Niedersächsische Kommunen erhalten 60,71 Mio. Euro Bedarfszuweisungen

Pistorius: „Eine ganz wichtige Unterstützung für die betroffenden Kommunen- gerade jetzt in der Corona-Pandemie“

Insgesamt 25 besonders finanzschwache und überdurchschnittlich hoch verschuldetet Kommunen in Niedersachsen werden Unterstützung im Rahmen des Kommunalen Finanzausgleichs über die Gewährung von Bedarfszuweisungen erhalten. Das hat der Niedersächsische Minister für Inneres und Sport, Boris Pistorius, am gestrigen Mittwoch in Hannover bekanntgegeben. Für diese Kommunen sind im laufenden Antragsverfahren Bedarfszuweisungen wegen einer außergewöhnlichen Lage in Höhe von insgesamt 60,71 Mio. Euro vorgesehen.

Minister Pistorius: „Die Auswirkungen der Corona-Pandemie und die damit einhergehenden Belastungen treffen auch die öffentlichen Haushalte besonders stark. Gerade deshalb ist es wichtig, finanzschwache und überdurchschnittlich hoch verschuldete Kommunen in dieser schwierigen Zeit entsprechend zu unterstützen.“

In diesem Jahr werden überwiegend Kommunen, die auch bereits in den vergangenen Jahren berücksichtigt wurden, Bedarfszuweisungen erhalten. Erstmalig in einem Bedarfszuweisungsverfahren begünstigt werden konnte in diesem Jahr die Samtgemeinde Dahlenburg im Landkreis Lüneburg. Mit den bewilligten Zuweisungen kann jeweils ein Anteil in Höhe von rund 20% des aufgelaufenen Gesamtfehlbetrages abgedeckt werden.

Die Höhe der einzelnen Zuweisungen beläuft sich auf Beträge zwischen 310.000 Euro für die Samtgemeinde Lutter am Barenberge im Landkreis Goslar und jeweils 8 Mio. Euro für den Landkreis Lüchow-Dannenberg sowie die Städte Celle und Salzgitter.

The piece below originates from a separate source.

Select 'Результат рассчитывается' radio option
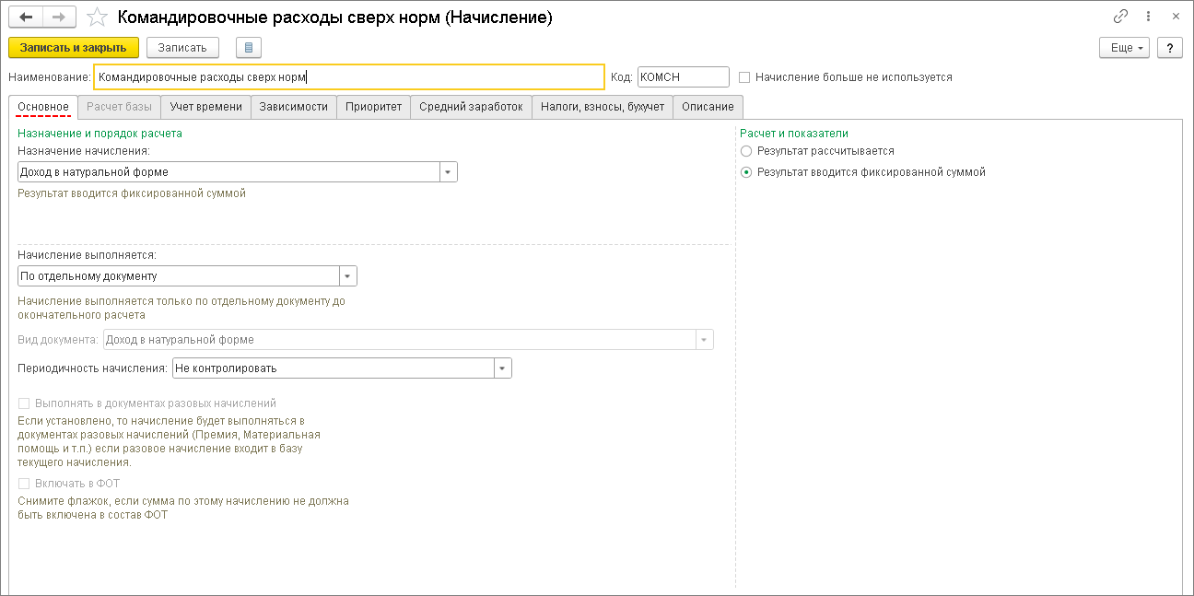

Insgesamt hatten 54 Städte, Gemeinden, Samtgemeinden und Landkreise im Jahr 2020 Bedarfszuweisungen wegen einer außergewöhnlichen Lage beantragt. Die Zahl der Antragsteller ist damit im Vergleich zum Vorjahr in etwa konstant. Das Gesamtfehlbetragsvolumen aller Antragsteller beläuft sich auf rund 1,673 Mrd. Euro.

„Ich gehe davon aus, dass in den überwiegenden Fällen die Bedarfszuweisungen zeitnah bewilligt werden können. In einigen Fällen wird jedoch noch eine detailliertere Prüfung der vorliegenden Unterlagen – insbesondere der Jahresabschlüsse – erfolgen. Gegebenenfalls werden auch noch Vereinbarungen zur Haushaltswirtschaft und zur Konsolidierung zu erarbeiten sein. Ich bin aber zuversichtlich, dass die Bedarfszuweisungen größtenteils spätestens bis zum Jahresende an die Kommunen ausgezahlt werden“, so Minister Pistorius weiter.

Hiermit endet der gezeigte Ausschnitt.